Bird, S. R. (n.d.). WELCOME TO THE MEN'S CLUB. Gender & Society. Retrieved July 2, 2013, from http://gas.sagepub.com/content/10/2/120.short
Kiesling, S. F. (n.d.). DUDE. American Speech. Retrieved July 2, 2013, from http://americanspeech.dukejournals.org/content/79/3/281.short
Willott, S., & Griffin, C. (n.d.). `Wham Bam, am I a Man?': Unemployed Men Talk about Masculinities. Feminism & Psychology. Retrieved July 2, 2013, from http://fap.sagepub.com/content/7/1/107.short



MY RESPONSE: 

Disney’s portrayals of males certainly follow Willott and Griffin’s discussion of hegemonic masculinity. If anything, Disney’s male characters provide frighteningly accurate caricatures of hegemonic masculinity in America (and probably, I think, in western society as a whole). In Beauty and the Beast, Gustav’s masculinity is celebrated at the pub – a social location much discussed in Willott and Griffin’s work – and is emphasized by his ability to buy rounds of drinks and the display of his hunting trophies. Both of these are indicators of a man’s ability as a provider, which is an integral aspect of hegemonic masculinity as described by Willott and Griffin.

I know from watching my own son and his friends grow up (and from the work of developmental psychologists such as Erickson, Piaget, and Kohlberg) that children tend to look to those most like themselves when trying to figure out how to behave socially. It’s no surprise, then, that the strongest enforcement of hegemonic gender ideologies come from within homosocial interactions, as Bird’s research suggests. We see this in the way that the men in Willott and Griffin’s study describe the pub as a place where their masculinity can be proven. Their relative masculinity demonstrations concerning their home lives have more to do with what they provide which can be proven to the guys later than how their wives and children perceive them.

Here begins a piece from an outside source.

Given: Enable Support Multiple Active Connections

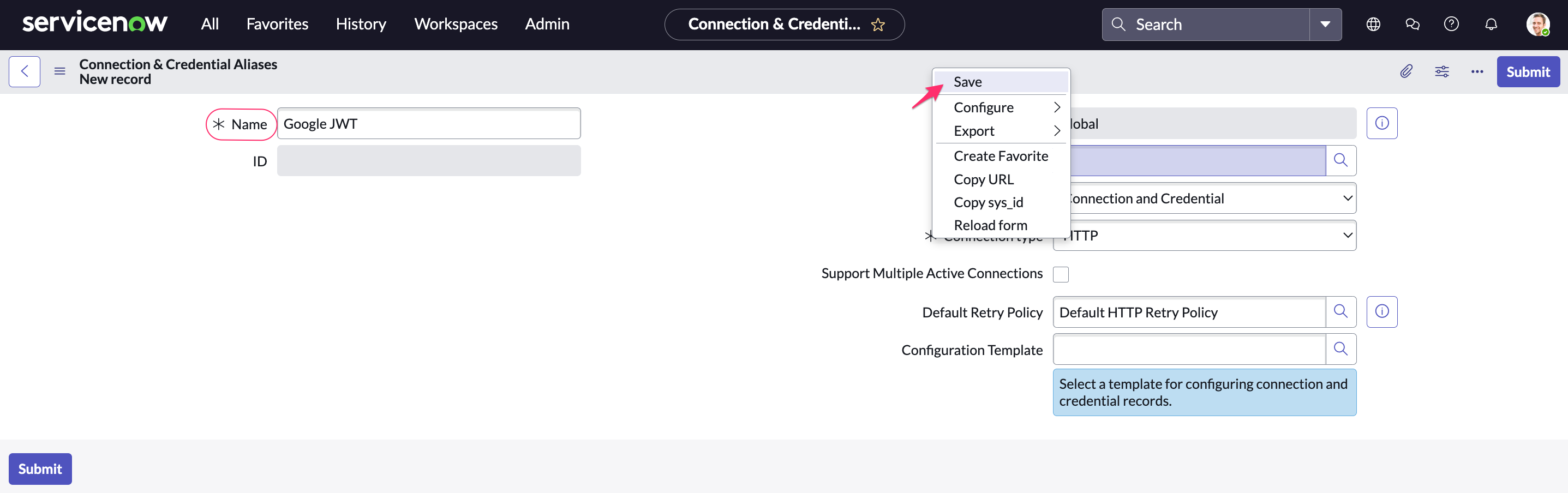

Dude: I use “dude” a lot. Too much, according to certain friends of mine. I am more female than not, and I use “dude” to address every single one of my friends at one point or another, regardless of their gender. Perhaps this is an expression of my masculinity, or an indication that I was raised primarily by my older brother in the 80s, which was when “dude” became a mainstream word. It seems equally plausible, though, that my use of “dude” is more an indication of the relative gender-neutrality of the word, in comparison to its gendered history.


I do think that our hegemonic ideals are changing. For example, hunting is still more of a man’s game, but it isn’t a necessary skill for men, as it was earlier in our history. “Metrosexual” was a big thing not so long ago, and it indicated a slightly less “masculine” guy, but the look we once described as “metrosexual” is now the mainstream fashion. I don’t know the ‘bromances’ are new, but I do think the way we talk about them – and name them – is new. There have always been male friendships and ‘brotherhoods’ – fraternal organizations are a huge part of American history – but we have new words to describe them which are indicative of the softening of the lines of masculinity evidenced by, among other things, the metrosexual fashion developments.